Hay medios informativos que se solazan resaltando las agresiones y ofensas a la autoridad, y que quisieran destruir o desautorizar a quienes les recordamos principios fundamentales de justicia, verdad, amor y perdón. A nosotros no nos dan cabida; en cambio, se enriquecen alimentando el rencor, la desconfianza y la falta de respeto, y así colaboran a la violencia e inseguridad social.
¿Qué significa celebrar la Navidad en este contexto? ¿Jesucristo es una respuesta?
JUZGAR
Estoy convencido de lo que decimos en Aparecida: «Conocer a Jesucristo por la fe es nuestro gozo; seguirlo es una gracia, y transmitir este tesoro a los demás es un encargo que el Señor, al llamarnos y elegirnos, nos ha confiado» (18).
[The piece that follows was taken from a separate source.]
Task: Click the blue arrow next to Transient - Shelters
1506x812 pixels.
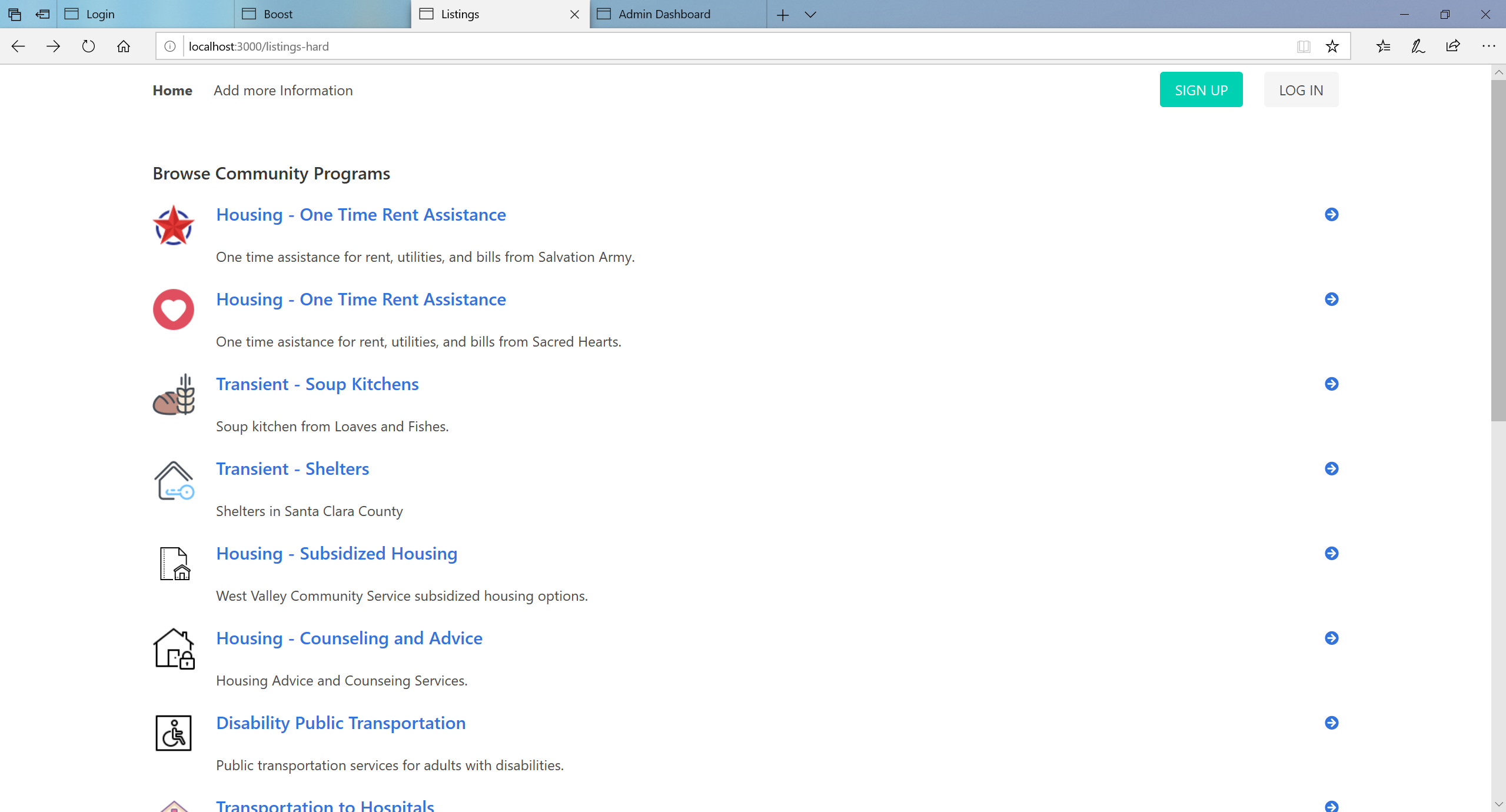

En esta Navidad, la mejor luz de esperanza que podemos ofrecer a nuestra patria es Jesucristo, pues «conocer a Jesús es el mejor regalo que puede recibir cualquier persona; haberlo encontrado nosotros es lo mejor que nos ha ocurrido en la vida, y darlo a conocer con nuestra palabra y obras es nuestro gozo» (29).
Si los asesinos, secuestradores, violentos, agresores y narcotraficantes conocieran en verdad a Jesús, su vida cambiaría totalmente. No harían falta más policías, ni más ejército, ni penas más severas. No se estaría pidiendo pena de muerte para ellos, como si fuera su único remedio. ¡No! Jesucristo no quiere la muerte del pecador, sino que se convierta y viva.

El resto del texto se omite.